Let me share Dorf Ketal’s own journey of ERP consolidation. Dorf Ketal Chemicals is a global chemicals manufacturer and is the leader in new chemistries for process chemical solutions in the crude oil refining, petrochemical industries and fuel additives market. We are also the market leader in organic titanate and zirconate technologies. As a result of its aggressive growth in the last nearly three decades, across multiple geographies, there were multiple enterprise platforms across the organization. We had Oracle ERP in certain geographies and couple of other ERPs in the rest of them. The journey of consolidation started sometime in the year 2013. The first decision to be made was whether the consolidation needs to be done or not. As known to everyone, switching ERPs is like disturbing a beehive to get honey. Getting the honey is one part of the story. But one should be prepared to be stung by the bees as well.
The decision was made to consolidate. Now how to choose the one which will stay back? For that, an organization wide discovery session was conducted.
With the complexities in regulations and business scenarios, erp teams are always on the heels to support the business
Key to a Successful Implementation
The Key for any successful implementation is three pronged:
1. Complete support and guidance of the top management of the organization
2. A competent implementation partner who can work as an extended team and is willing to be part of this journey as a partner
3. A supportive ERP vendor, who doesn’t think that, the deal with the customer is done with the selling of ERP licenses, but to see that the implementation is done in the best possible manner
The master key though is the urge from the implementing organization to extract its pound of flesh—the objective of “The best for my Organization.”
Managing Oracle ERP
Today, managing the ERP is just not “Keeping the Lights on” affair. With the complexities in regulations and business scenarios, ERP teams are always on the heels to support the business. Typically, ERP teams get stuck between the business teams and the ERP vendors/ support partners. Again, the policy of extracting the best for the organization comes into play here. The best way to achieve that, which we are following at Dorf Ketal, is to establish direct contact with the support and development owners of ERP vendors, in our case Oracle. Once that relationship is established, then the cries for support get heard by right ears, which ensure timely support. A clear benefit of this strategy for us, recently, was to stabilize the Oracle Processes, which got widely disturbed during the GST transition in India.
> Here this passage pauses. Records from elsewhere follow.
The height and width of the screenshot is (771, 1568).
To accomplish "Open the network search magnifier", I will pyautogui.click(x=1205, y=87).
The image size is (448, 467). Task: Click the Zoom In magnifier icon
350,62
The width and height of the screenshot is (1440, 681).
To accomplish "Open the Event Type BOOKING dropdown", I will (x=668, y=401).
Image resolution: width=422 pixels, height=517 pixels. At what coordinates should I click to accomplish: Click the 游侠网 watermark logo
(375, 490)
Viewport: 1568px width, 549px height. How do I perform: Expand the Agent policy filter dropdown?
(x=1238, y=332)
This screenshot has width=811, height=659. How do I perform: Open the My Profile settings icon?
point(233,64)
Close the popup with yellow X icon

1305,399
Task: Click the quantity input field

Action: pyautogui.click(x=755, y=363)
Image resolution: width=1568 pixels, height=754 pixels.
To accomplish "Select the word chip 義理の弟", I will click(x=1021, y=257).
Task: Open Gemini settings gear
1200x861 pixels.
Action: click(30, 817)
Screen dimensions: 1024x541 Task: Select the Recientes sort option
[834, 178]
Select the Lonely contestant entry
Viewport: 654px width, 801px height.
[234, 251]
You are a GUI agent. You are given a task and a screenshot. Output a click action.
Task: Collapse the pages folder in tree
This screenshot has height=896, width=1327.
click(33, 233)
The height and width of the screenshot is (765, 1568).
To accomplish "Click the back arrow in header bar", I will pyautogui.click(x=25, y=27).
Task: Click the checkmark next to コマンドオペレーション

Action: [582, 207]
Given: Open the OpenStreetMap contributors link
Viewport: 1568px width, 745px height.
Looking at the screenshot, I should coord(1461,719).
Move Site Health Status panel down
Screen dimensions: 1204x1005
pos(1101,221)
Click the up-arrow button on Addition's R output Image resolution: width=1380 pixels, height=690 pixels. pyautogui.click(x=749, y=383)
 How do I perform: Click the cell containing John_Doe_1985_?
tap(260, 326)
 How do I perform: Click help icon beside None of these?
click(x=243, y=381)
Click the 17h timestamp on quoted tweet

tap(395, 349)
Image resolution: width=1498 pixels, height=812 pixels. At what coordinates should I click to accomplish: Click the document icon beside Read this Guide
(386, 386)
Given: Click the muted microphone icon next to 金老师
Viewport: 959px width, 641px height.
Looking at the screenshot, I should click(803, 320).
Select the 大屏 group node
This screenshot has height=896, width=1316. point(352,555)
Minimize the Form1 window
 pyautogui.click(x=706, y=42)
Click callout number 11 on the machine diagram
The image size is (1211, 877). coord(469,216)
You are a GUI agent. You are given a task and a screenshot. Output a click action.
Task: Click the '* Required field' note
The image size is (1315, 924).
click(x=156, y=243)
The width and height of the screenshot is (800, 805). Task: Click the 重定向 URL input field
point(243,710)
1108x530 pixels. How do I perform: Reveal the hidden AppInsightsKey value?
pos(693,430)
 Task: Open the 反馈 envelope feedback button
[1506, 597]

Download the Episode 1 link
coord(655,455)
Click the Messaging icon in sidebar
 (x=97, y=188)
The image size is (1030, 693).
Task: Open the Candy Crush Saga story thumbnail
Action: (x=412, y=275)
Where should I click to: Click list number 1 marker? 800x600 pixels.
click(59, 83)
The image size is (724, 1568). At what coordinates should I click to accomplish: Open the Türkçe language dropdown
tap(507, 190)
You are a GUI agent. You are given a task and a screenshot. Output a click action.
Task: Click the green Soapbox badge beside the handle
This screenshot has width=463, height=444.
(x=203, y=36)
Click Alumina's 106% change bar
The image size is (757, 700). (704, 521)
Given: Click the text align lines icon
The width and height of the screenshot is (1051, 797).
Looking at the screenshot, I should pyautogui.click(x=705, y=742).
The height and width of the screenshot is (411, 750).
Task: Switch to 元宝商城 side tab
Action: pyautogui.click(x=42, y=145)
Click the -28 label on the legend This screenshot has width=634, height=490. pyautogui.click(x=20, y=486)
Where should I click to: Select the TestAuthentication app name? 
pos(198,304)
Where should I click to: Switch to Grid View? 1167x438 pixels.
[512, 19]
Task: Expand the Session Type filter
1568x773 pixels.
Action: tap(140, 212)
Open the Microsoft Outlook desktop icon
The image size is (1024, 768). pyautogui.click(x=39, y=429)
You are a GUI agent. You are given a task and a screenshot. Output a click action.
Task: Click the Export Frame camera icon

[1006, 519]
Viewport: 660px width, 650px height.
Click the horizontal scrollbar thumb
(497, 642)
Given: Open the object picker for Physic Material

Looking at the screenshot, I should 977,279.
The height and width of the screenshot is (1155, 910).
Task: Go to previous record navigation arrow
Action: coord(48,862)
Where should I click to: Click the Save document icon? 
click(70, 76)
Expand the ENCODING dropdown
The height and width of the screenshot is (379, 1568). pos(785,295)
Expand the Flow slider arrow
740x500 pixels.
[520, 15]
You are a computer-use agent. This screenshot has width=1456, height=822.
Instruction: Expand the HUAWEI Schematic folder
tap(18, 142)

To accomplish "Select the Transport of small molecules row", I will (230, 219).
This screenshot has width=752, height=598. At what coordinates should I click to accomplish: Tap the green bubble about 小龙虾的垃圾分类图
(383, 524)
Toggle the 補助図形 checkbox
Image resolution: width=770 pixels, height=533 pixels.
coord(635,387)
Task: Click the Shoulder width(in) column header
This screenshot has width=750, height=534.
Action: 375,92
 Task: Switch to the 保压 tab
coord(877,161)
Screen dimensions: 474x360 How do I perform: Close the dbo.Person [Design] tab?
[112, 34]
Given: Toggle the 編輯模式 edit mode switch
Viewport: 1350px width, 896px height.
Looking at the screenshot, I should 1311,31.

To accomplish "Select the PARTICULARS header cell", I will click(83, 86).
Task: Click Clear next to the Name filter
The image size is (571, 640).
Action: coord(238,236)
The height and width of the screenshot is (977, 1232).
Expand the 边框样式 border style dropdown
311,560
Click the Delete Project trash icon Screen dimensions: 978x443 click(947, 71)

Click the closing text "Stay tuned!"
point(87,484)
Organizations like Oracle are very open and approachable in this regard. We do such personal meetings with the Oracle teams as and when necessary but at least once in a year. Many a times, apart from solutions in terms of bug resolution, or enhancements, we benefit from the outside in approach in terms of how their other customers have handled processes which we wanted to improve internally.
The same strategy we follow with the support partner organization. The frequency of meeting the stakeholders of the support organization is at least once in a month. Interactions like these with the external stakeholders have really brought down the anxiety levels within our teams.
Before signing off, I wanted to share my thought on one big don’t in terms of ERP consolidation. In today’s times of inorganic growth, never get into the vicious circle of consolidating into one ERP platform as and when an acquisition is done. If the incoming organization is also running a tier1 ERP, it is better to leave it as it is and plan for consolidation at the business reporting layer.